Wall Street, which was not due to open on Friday, continued a winning streak on Thursday despite a slew of lackluster economic news, including a sharp slump in US new home sales, which pushed the dollar to record lows against the euro.
Blue chip gains were helped by cooler crude oil prices, but some analysts cautioned that stocks could reverse course going into the new year.
The Dow Jones Industrial Average closed up 0.10 percent at 10,827.12 points, its best closing level since June 2001.
The tech-heavy NASDAQ rose 0.17 percent to 2,160.62 points and the broad-market Standard and Poor's 500 index edged up 0.05 percent to 1,210.13.
In Europe, corporate news flow was extremely thin, leaving little to inspire blue-chip investors.

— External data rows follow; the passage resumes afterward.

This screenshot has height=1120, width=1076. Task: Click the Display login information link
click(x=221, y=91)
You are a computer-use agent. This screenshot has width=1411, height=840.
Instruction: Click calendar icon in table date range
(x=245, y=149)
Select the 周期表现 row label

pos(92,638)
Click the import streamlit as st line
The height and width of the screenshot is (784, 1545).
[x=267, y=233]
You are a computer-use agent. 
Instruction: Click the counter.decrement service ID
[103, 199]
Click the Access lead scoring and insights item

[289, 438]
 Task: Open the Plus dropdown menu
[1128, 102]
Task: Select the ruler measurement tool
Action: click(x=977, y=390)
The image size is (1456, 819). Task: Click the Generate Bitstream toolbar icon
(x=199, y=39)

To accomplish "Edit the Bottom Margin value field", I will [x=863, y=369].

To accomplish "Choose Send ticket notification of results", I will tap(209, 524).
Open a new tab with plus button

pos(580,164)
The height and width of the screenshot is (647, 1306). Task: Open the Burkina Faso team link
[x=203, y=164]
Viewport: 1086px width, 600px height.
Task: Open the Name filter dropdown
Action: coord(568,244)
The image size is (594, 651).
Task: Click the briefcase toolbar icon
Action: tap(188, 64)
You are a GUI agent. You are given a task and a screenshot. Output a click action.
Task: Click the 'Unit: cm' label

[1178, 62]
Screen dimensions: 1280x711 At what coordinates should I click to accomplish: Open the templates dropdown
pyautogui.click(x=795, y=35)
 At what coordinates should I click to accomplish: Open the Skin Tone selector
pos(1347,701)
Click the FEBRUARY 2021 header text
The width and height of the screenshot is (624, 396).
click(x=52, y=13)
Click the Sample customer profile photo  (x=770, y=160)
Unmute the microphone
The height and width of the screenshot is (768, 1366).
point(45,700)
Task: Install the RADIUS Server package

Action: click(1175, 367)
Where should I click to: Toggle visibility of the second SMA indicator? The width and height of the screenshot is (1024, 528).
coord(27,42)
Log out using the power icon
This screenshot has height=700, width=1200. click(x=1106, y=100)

HSBC reversed early gains, losing 0.23 percent to £8.845 following news that the global banking giant has agreed to buy Korea First Bank in a deal that will put HSBC in competition with its US rival Citigroup in the world's 11th largest economy.
Elsewhere, British defense issues weakened after the Financial Times reported a US threat to withhold military technology as the Pentagon decried EU plans to lift an embargo imposed on China after the Tiananmen Square massacre in 1989.
Smiths Group fell 0.61 percent to £8.125 and BAE Systems lost 0.33 percent to £2.30.